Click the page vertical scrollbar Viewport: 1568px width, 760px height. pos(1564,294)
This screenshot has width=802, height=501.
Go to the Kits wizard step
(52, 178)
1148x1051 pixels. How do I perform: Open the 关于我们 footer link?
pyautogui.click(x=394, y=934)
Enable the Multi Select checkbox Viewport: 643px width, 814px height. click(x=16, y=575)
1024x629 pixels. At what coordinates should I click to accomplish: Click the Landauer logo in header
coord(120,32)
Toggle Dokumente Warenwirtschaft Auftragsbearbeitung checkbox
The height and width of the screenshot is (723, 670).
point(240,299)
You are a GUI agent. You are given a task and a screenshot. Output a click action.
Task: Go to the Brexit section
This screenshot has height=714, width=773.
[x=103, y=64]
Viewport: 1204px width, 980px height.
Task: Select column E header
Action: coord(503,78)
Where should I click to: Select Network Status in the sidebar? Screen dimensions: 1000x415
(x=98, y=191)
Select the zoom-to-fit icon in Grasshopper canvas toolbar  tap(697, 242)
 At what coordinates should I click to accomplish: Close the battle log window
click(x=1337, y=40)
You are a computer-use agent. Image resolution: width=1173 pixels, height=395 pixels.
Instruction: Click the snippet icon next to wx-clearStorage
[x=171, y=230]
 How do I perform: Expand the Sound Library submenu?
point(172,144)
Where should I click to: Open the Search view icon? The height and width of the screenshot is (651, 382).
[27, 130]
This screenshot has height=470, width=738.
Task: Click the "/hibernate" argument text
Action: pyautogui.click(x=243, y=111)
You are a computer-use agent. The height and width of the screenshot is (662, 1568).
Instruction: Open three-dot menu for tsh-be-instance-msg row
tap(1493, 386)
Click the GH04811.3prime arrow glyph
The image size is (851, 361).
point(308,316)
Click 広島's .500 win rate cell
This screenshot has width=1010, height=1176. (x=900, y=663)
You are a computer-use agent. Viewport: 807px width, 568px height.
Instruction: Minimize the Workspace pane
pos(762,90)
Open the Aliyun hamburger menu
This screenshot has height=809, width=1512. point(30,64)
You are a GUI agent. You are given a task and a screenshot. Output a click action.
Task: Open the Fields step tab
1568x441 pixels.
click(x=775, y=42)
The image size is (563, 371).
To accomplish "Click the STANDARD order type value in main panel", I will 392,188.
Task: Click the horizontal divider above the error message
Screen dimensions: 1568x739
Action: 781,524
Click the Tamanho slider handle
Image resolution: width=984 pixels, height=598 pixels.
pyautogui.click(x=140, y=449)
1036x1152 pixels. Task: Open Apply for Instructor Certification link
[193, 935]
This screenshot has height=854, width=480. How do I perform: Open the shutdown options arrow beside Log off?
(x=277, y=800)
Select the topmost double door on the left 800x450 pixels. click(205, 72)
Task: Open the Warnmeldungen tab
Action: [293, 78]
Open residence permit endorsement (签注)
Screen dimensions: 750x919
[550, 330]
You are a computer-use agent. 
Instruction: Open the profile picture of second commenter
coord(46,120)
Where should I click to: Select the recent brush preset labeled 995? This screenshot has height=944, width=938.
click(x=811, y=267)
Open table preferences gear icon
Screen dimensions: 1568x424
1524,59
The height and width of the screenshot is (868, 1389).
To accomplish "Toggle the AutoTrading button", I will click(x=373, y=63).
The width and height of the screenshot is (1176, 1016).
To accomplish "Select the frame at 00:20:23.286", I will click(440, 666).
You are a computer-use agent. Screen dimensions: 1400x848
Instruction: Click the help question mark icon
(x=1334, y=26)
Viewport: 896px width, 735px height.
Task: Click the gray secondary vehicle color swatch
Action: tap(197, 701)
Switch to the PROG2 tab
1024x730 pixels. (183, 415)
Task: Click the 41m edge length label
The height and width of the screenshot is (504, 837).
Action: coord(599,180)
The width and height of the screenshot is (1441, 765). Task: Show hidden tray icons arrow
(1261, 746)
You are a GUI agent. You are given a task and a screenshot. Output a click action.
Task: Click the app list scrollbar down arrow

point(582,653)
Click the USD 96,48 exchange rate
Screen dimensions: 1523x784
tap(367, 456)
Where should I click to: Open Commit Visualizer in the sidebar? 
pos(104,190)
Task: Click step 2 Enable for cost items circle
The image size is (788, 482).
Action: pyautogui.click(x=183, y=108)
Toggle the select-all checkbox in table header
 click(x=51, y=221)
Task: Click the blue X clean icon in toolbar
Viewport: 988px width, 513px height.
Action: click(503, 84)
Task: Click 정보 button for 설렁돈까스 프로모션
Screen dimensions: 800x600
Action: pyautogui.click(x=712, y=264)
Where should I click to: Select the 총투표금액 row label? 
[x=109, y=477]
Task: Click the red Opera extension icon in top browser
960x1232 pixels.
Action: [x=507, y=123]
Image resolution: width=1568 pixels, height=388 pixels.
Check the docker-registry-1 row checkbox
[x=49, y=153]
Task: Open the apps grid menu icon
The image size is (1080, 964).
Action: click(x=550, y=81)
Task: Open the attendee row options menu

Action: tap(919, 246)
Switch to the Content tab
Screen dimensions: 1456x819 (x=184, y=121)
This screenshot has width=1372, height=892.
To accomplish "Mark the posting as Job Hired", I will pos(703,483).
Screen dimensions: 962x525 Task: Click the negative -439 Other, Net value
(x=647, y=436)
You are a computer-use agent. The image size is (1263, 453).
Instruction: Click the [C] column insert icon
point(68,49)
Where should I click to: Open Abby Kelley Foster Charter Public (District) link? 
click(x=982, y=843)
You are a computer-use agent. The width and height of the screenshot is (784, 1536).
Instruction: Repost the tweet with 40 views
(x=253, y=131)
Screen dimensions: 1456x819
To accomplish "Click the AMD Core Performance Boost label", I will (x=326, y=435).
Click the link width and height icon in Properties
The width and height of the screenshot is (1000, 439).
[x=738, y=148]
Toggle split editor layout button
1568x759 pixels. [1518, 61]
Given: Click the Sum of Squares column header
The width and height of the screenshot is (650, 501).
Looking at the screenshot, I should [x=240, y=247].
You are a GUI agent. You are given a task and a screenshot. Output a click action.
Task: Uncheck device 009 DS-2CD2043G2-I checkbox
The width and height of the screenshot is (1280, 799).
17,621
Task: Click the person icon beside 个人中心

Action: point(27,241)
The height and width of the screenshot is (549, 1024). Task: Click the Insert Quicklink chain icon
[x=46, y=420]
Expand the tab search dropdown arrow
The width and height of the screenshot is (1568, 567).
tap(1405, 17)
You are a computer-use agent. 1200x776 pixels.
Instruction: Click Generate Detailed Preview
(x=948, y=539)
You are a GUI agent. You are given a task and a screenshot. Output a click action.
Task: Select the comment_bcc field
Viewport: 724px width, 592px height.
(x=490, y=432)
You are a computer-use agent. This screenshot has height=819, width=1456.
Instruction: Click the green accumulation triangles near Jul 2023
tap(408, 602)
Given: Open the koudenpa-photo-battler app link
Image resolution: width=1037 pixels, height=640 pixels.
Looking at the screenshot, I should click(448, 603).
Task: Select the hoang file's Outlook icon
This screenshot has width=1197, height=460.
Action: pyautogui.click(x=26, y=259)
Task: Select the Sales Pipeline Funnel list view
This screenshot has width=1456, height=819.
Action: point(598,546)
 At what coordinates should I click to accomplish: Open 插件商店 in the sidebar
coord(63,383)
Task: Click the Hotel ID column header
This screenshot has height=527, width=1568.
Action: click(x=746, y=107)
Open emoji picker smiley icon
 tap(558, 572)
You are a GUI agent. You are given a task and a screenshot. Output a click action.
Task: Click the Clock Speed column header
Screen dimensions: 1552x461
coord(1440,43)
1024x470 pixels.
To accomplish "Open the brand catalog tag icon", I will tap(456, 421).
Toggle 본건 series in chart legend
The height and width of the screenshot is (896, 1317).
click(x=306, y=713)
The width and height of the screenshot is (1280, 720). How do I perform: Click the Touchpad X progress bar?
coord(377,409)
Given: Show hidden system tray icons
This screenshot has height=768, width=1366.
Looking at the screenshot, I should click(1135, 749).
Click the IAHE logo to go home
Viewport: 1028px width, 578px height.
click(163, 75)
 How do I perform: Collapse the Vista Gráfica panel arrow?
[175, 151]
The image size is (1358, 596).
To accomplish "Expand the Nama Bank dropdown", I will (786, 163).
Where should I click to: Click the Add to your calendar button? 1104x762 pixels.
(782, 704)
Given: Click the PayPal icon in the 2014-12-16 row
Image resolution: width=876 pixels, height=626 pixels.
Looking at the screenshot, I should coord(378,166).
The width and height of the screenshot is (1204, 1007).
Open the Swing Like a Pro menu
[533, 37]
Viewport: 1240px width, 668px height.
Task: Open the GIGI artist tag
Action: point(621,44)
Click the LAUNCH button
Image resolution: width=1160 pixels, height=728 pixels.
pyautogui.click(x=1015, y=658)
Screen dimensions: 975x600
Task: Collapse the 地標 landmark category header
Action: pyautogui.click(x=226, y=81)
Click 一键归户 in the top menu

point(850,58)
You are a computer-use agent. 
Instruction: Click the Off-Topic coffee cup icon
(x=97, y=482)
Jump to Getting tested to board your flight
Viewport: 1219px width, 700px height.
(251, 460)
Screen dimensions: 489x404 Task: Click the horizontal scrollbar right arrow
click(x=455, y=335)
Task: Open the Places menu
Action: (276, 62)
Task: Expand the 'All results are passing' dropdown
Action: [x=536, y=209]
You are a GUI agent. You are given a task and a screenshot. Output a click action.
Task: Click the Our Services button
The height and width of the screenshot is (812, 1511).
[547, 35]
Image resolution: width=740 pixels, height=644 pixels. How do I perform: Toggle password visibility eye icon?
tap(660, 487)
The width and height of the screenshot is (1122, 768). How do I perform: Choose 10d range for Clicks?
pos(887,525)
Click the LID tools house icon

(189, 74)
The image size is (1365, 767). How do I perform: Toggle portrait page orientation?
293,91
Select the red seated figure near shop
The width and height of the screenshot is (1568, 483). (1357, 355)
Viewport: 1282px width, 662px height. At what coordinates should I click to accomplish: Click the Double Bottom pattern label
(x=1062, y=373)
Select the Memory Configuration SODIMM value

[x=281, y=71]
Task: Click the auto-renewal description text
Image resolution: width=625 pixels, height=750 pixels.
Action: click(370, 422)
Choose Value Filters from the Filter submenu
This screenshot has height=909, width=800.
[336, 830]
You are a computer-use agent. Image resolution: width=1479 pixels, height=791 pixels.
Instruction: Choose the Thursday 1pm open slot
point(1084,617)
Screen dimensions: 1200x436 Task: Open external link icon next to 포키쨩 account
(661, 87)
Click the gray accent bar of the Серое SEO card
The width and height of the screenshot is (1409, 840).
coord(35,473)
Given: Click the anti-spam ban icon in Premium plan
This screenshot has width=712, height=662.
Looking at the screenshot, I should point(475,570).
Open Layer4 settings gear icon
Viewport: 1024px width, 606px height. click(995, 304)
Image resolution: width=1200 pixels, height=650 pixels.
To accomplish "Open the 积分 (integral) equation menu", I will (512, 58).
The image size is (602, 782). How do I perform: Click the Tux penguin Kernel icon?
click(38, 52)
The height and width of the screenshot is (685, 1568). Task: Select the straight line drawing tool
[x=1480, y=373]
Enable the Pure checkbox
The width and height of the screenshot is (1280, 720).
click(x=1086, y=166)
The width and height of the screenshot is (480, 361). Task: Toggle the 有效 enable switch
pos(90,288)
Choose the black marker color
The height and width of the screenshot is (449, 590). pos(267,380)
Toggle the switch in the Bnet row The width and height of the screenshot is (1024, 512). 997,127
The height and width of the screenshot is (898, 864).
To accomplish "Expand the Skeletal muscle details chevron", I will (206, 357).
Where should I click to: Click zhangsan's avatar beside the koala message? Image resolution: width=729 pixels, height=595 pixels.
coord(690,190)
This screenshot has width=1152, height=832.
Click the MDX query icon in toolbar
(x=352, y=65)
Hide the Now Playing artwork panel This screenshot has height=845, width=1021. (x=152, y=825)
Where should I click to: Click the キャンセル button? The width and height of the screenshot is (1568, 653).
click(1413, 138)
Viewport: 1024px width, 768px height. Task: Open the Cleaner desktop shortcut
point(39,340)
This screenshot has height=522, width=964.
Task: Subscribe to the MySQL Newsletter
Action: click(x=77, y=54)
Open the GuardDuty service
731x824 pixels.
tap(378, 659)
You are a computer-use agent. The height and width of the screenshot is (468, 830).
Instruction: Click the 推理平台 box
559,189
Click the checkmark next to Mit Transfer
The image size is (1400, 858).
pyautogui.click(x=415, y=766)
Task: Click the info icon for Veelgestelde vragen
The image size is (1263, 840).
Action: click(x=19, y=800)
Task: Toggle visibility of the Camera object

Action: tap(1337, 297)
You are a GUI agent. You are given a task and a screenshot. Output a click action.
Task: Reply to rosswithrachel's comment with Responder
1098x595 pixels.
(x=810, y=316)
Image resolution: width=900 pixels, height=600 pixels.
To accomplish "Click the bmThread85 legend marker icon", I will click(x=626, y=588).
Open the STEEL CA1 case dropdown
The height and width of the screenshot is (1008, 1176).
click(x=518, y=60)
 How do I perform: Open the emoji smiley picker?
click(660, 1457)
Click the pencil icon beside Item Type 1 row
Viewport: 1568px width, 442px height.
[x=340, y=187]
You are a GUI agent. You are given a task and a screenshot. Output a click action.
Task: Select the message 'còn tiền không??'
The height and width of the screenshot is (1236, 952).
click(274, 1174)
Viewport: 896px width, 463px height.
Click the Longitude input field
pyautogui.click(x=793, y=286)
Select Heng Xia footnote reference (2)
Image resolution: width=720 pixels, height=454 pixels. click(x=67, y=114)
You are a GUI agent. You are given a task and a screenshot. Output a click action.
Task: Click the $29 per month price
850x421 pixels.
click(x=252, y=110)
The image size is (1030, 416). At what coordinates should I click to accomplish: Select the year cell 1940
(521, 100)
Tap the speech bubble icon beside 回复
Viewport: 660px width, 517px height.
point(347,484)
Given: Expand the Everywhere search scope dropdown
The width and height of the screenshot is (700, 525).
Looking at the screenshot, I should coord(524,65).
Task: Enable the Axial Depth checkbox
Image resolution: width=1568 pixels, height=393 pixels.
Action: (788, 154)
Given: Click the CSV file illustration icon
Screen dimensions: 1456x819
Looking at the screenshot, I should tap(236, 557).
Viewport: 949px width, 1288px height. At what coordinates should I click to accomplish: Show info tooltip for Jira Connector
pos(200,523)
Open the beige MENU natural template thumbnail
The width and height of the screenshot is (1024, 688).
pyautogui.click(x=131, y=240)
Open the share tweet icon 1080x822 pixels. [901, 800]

▶ [Directions for this task]:
Your reply must contain exactly the lines from the first line of the data through the line holding "Toggle Dokumente Warenwirtschaft", and nothing more.

▶ [Result of this exercise]:
Click the page vertical scrollbar Viewport: 1568px width, 760px height. pos(1564,294)
This screenshot has width=802, height=501.
Go to the Kits wizard step
(52, 178)
1148x1051 pixels. How do I perform: Open the 关于我们 footer link?
pyautogui.click(x=394, y=934)
Enable the Multi Select checkbox Viewport: 643px width, 814px height. click(x=16, y=575)
1024x629 pixels. At what coordinates should I click to accomplish: Click the Landauer logo in header
coord(120,32)
Toggle Dokumente Warenwirtschaft Auftragsbearbeitung checkbox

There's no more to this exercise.